**Instructions for the task**
Starting at the first line and stopping after the line that contains "pyautogui.click(x=422, y=131)", write those lines out again with the requests included. Shift every coordinate in the answers by adding -11 to it.

>> Begin

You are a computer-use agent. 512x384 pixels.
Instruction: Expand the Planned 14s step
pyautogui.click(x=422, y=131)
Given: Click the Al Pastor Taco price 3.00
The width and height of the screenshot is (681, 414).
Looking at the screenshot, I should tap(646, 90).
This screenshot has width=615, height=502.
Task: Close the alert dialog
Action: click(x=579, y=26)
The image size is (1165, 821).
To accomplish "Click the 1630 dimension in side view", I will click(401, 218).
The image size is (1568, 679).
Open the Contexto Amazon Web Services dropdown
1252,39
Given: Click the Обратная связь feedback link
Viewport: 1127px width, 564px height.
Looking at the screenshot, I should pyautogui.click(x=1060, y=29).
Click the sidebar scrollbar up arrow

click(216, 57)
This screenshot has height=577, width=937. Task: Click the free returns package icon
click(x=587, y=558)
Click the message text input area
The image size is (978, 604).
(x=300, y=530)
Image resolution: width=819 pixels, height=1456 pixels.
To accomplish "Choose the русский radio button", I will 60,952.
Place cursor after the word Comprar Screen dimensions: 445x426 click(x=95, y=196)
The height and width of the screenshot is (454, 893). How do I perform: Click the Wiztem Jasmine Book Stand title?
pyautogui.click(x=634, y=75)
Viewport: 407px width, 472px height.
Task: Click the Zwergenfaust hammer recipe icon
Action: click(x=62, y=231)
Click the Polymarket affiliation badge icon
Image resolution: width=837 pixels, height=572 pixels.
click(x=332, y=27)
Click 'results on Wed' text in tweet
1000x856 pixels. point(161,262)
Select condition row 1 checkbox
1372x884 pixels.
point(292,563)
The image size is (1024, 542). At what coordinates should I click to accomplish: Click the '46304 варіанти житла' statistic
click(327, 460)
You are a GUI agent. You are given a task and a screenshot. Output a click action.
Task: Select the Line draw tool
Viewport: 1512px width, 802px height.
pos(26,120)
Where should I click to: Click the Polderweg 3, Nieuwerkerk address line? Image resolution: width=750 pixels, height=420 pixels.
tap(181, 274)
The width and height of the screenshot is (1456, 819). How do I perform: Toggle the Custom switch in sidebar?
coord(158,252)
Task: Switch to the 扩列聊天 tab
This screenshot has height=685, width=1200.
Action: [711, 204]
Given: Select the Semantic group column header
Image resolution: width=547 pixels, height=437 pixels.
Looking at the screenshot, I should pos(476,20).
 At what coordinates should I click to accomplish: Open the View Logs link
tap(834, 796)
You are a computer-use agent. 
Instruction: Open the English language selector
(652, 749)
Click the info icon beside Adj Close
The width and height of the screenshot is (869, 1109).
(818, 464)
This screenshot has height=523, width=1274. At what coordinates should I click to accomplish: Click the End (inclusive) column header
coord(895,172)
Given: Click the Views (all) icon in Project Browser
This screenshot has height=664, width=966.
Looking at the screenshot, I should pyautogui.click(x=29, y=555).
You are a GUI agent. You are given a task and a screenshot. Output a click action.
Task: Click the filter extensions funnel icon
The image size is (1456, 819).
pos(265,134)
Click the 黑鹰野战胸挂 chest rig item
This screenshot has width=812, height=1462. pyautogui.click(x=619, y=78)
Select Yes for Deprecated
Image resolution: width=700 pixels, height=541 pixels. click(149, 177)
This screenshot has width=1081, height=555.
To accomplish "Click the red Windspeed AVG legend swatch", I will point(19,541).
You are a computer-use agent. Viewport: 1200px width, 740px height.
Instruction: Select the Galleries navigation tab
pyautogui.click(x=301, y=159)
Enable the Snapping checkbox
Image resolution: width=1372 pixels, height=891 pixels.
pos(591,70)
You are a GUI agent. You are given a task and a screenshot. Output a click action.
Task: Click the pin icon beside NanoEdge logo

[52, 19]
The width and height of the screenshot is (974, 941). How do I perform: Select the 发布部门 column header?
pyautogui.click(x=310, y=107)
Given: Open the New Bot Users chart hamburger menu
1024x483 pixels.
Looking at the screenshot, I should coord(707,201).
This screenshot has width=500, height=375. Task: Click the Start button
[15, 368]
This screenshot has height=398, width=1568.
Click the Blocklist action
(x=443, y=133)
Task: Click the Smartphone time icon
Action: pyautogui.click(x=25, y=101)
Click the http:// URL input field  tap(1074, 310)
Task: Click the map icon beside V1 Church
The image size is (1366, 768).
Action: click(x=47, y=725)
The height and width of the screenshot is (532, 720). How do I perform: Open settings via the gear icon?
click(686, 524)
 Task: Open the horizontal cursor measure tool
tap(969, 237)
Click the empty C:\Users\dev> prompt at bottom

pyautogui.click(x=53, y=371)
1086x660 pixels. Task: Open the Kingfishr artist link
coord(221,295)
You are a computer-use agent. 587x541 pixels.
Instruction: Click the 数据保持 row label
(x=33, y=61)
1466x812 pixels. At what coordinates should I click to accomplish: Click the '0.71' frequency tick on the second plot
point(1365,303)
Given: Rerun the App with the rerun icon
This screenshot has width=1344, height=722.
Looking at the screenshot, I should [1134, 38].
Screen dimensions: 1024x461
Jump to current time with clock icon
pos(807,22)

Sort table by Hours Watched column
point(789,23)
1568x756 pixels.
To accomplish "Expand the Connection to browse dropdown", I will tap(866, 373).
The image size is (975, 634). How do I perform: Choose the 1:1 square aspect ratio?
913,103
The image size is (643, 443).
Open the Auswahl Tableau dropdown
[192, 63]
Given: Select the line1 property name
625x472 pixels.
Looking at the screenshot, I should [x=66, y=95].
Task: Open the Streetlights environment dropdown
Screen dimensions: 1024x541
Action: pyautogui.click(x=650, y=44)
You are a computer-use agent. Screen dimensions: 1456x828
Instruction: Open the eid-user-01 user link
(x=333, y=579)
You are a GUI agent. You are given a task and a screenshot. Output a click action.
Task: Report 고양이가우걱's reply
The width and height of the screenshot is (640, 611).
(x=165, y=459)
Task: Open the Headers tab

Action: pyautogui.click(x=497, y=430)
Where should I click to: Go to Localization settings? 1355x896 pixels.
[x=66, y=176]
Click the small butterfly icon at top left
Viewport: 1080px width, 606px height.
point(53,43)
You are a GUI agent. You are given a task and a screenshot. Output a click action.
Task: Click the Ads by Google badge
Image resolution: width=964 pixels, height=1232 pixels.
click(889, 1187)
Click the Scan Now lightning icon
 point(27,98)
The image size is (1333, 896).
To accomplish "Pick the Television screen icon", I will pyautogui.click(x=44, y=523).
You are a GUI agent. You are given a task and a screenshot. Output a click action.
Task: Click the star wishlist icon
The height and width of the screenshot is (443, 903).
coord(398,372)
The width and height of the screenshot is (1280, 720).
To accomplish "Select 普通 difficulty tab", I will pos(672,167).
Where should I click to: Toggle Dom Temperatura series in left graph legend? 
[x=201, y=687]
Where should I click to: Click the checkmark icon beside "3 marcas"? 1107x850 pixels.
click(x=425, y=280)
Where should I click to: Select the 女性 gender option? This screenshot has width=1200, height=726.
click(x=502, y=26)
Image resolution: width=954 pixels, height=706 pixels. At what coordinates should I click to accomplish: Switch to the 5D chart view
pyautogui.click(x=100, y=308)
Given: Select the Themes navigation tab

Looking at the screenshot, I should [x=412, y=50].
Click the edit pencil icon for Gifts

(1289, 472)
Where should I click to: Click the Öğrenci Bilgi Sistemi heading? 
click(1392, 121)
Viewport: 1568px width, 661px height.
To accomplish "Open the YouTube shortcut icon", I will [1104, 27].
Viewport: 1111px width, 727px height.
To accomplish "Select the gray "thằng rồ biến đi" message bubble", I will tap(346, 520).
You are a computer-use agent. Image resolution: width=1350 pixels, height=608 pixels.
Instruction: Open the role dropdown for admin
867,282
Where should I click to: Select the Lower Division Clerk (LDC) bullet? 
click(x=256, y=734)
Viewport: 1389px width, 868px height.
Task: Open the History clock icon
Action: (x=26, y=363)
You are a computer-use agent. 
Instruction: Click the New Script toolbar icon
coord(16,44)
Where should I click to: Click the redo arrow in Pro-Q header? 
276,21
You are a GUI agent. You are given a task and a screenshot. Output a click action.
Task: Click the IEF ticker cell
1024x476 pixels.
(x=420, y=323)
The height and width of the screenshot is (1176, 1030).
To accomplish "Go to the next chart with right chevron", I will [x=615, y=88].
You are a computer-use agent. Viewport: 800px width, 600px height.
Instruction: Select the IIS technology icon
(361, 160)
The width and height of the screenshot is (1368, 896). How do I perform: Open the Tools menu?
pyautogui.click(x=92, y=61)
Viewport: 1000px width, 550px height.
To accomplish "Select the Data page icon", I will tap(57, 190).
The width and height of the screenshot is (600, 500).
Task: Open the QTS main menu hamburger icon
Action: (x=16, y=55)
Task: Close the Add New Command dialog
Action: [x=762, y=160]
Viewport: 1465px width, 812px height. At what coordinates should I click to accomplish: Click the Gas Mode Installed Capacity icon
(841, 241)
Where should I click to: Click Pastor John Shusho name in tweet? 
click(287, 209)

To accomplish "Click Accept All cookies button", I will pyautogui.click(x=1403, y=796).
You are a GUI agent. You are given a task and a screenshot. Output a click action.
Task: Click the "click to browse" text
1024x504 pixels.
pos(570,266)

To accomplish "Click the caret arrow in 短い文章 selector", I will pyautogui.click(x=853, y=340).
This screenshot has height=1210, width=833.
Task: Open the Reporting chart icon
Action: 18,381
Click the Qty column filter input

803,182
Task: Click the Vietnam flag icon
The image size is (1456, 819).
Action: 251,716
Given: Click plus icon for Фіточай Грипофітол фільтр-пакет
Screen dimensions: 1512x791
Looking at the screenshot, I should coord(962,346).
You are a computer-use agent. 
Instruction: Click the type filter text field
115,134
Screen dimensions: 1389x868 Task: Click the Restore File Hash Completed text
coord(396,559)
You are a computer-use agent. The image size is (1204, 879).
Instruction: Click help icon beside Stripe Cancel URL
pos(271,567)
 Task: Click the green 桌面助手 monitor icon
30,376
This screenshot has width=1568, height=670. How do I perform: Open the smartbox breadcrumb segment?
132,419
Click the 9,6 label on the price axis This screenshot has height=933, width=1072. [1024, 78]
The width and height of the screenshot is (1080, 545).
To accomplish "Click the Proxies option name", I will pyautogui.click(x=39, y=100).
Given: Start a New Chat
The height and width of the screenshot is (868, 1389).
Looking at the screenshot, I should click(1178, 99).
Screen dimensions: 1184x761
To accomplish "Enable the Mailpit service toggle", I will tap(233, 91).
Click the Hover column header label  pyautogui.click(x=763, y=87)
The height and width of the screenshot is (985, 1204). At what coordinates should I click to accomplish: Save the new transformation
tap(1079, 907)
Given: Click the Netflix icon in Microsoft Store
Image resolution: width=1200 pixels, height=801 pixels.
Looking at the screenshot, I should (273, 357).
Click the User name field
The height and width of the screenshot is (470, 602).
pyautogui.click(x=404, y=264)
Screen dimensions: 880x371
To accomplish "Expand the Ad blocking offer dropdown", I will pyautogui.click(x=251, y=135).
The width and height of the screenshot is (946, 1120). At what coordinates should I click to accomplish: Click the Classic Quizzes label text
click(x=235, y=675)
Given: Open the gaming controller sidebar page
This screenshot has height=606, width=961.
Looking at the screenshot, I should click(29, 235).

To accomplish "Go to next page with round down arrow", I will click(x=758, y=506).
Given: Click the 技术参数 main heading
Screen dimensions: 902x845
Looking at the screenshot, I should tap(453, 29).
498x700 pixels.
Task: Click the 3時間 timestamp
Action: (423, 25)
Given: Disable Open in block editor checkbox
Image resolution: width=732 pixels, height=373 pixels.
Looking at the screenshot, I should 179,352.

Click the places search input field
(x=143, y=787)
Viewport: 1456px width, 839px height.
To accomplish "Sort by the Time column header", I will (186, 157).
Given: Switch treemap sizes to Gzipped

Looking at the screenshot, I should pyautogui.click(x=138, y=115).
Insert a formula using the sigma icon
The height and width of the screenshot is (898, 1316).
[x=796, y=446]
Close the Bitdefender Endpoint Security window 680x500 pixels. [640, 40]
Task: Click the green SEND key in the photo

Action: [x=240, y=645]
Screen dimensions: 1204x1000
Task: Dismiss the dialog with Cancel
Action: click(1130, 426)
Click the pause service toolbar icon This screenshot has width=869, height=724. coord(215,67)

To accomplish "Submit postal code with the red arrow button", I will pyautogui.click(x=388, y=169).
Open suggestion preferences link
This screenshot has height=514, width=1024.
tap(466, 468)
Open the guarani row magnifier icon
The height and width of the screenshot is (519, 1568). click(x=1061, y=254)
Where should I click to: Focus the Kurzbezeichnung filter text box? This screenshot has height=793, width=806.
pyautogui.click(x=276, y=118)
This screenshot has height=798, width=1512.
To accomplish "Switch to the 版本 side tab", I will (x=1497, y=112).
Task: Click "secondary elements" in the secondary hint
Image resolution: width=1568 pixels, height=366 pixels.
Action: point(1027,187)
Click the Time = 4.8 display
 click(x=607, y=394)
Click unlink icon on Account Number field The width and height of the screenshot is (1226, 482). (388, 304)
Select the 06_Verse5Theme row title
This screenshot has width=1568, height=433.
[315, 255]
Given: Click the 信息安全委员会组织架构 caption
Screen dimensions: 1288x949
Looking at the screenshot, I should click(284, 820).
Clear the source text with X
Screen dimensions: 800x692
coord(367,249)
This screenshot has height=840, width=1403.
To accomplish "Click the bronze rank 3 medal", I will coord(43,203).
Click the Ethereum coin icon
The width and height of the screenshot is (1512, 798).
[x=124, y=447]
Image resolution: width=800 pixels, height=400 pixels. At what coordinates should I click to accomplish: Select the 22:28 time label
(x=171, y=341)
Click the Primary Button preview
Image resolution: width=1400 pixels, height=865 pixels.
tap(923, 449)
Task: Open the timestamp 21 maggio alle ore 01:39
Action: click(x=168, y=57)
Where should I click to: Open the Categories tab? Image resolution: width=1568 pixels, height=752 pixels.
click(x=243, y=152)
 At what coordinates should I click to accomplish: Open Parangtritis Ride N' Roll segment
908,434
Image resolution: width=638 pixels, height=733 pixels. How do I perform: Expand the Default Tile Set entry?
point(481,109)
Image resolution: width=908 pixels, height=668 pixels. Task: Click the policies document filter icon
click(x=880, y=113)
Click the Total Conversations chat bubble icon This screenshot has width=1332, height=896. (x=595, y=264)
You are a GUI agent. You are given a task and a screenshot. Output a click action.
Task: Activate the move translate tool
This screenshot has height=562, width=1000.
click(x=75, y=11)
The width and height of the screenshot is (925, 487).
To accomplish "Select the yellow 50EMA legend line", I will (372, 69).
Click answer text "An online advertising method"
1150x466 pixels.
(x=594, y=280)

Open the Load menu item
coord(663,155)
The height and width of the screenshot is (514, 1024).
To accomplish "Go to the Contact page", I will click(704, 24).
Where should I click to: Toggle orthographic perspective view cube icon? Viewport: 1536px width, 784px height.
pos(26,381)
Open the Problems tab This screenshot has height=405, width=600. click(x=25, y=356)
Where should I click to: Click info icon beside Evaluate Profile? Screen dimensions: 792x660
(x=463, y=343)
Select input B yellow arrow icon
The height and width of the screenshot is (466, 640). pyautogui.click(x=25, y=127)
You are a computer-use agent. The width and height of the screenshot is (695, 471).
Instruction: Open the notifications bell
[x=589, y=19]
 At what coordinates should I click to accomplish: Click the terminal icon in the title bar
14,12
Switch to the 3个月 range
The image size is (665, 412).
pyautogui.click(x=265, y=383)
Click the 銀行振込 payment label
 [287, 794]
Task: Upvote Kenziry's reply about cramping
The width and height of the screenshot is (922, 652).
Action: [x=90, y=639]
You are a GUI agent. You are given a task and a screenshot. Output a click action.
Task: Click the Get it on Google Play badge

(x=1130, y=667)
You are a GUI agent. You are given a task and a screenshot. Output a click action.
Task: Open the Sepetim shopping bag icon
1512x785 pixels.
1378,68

>> End

**Solution to this task**
You are a computer-use agent. 512x384 pixels.
Instruction: Expand the Planned 14s step
pyautogui.click(x=411, y=120)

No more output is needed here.